How can we fix this?
When treating patellofemoral pain, the evidence will suggest adopting a shotgun approach. We know it’s more effective to target both hip strength and leg strength than just focusing on the quads. If possible, you will need to reduce the load going through your knee. We also know that orthotics can be beneficial for a couple of months pain relief, whilst you get your exercise routine sorted.
Strengthening the leg
I want to show you an exercise I would recommend, to help you get started on being pain-free. As the evidence would suggest, hip strength is a great place to start. There are many ways to target hip strength, I would advocate for starting by isolating your gluteus medius. For this I recommend weighted side leg raises. For this exercise you lay on your side with body and legs straight, have some weight on your ankle, then lift your leg upwards to the roof. Slowly lower it and repeat 8 times. I recommend three sets every second day. For further instructions please check out Click Physio’s YouTube channel here.
Reducing the load
The key to managing patellofemoral pain is to decrease the load going through the front of the knee. There are certain activities which load the knee more than others. Deep squatting is certainly one culprit where there is increased load. I’ll talk on this subject in detail another time, but for now if you love squatting and suffer patellofemoral pain, then I would recommend you try front squats. This will help reduce some load on the knee.
Sport can be hard on those joints as well, and unfortunately, we all love it! I believe that sport is important and good for you, but if this knee pain is limiting you, there are certain sports that may suit better than others. It would be prudent to avoid sports that include excessive jumping or running/cutting across hard surfaces as these will load up that knee joint. These sports include volleyball, netball, basketball etc. Other sports, like ones on a field, at least have some cushioning for those poor knees. Alternatively, you could become the next Australian swimmer gold medallist!
Did somebody say custom orthotics??
No, no-one said custom orthotics, because they don’t work any better that your off-the-shelf orthotics from the shops. We know that if it fits and is comfortable, then it has the same chance of working as any custom orthotics! You can thank me later for saving you $600+.
In a nutshell…
Patellofemoral pain needs to be treated and it will take work until you see results. Click Physiotherapy is more than equipped to help you on this journey if you need that extra hand. Remember this pain won’t fix itself so stay on top of it!

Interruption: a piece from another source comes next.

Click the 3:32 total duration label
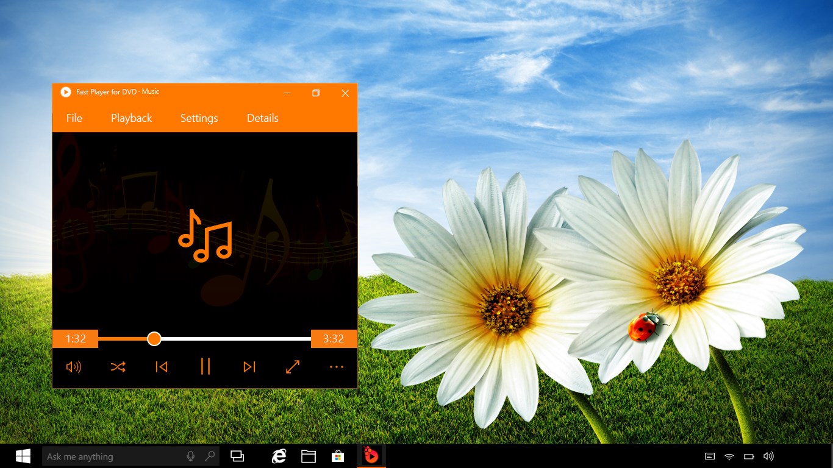 pyautogui.click(x=334, y=339)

Crossley KM, van Middelkoop M, Callaghan MJ, et al 2016 Patellofemoral pain consensus statement from the 4th International Patellofemoral Pain Research Retreat, Manchester. Part 2: recommended physical interventions (exercise, taping, bracing, foot orthoses and combined interventions) Br J Sports Med 2016;50:844-852.
Barton CJ, Lack S, Hemmings S, et al The Best Practice Guide to Conservative Management of Patellofemoral Pain: incorporating level 1 evidence with expert clinical reasoning. Br J Sports Med 2015;49:923-934.